Extract Data

Getting data out of OpenClinica is as important as getting data in. You can create a dataset based on any data that’s been entered into OpenClinica, and can combine data from different events and forms as needed. Once you define the data that you want to extract, you can select from a number of different formats to view and work with that data. See details below on how to extract data from OpenClinica.

Create a Dataset

To create a dataset, follow the steps below:

  1. From the Tasks menu, select Create Dataset.

  2. On the left panel, expand the event that contains the form data that you want to extract. If the form is in multiple events, select one event now, and you can add more events and forms in subsequent steps. In the following example, the Baseline event has been expanded.

  3. Select the form that contains the data you want to extract. This populates the center of the page with the items available in the selected form. In this example, Physical Exam was selected.

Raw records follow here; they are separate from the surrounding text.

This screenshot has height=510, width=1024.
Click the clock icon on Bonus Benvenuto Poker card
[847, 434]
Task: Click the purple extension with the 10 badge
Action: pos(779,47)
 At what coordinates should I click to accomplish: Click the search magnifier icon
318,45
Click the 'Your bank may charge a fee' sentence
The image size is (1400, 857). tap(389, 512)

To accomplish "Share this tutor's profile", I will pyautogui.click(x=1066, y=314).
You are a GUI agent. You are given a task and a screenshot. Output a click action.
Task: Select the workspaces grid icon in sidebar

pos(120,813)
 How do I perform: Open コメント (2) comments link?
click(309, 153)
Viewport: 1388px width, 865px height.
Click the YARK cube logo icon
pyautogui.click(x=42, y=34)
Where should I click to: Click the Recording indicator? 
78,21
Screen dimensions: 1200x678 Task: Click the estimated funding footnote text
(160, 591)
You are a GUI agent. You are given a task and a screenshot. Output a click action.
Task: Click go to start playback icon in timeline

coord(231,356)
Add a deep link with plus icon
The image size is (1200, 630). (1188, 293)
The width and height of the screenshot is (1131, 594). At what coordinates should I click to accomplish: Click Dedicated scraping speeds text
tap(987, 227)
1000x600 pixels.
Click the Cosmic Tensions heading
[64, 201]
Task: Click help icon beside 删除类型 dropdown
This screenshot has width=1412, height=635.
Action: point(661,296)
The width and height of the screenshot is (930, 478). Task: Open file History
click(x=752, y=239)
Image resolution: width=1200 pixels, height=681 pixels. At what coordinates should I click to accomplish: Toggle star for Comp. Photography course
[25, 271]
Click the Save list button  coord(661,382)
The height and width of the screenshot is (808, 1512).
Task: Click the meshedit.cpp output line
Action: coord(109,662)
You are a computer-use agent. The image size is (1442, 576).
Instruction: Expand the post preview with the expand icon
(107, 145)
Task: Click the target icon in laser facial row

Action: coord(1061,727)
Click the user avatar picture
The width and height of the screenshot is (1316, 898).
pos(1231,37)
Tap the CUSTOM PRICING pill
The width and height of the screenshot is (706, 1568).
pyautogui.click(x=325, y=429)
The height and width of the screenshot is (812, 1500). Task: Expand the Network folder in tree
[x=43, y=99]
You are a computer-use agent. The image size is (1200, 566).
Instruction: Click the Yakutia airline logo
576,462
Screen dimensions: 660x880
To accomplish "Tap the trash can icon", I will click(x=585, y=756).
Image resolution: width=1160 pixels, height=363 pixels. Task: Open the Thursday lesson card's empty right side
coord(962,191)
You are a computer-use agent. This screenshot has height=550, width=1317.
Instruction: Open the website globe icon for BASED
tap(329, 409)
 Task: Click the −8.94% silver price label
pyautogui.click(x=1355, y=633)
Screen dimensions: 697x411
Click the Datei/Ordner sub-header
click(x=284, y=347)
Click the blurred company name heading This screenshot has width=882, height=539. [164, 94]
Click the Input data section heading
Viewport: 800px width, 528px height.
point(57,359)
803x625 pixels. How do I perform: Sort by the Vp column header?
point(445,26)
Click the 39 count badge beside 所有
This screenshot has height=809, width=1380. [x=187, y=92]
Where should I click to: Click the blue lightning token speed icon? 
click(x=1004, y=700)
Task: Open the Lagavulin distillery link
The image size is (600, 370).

  4. Select individual items or, to select all items in that form, check the Select All Items checkbox above the item list.
  5. To select additional items – either from the same form in other events, or from a different form, click Save and Add More Items, and then repeat steps 2 throuh 4 until you have all the items you’d like to see in the extracted dataset.

    Note that you also have options to select Event, Participant, and CRF Attributes. The available attributes are listed below:

    You also have the option to Select All Items in the Study.

  6. Once you have selected all the desired items and attributes, click Save and Define Scope.
    The Name and Description page displays.

  7. Provide a name and description for the dataset. Names must be alphanumeric characters; underscores are permitted. Then select the completion status of the data you want to see in the extract. Ignore the message and fields displayed in the lower portion of the page, and click Confirm and Save.
    The Select Format page displays.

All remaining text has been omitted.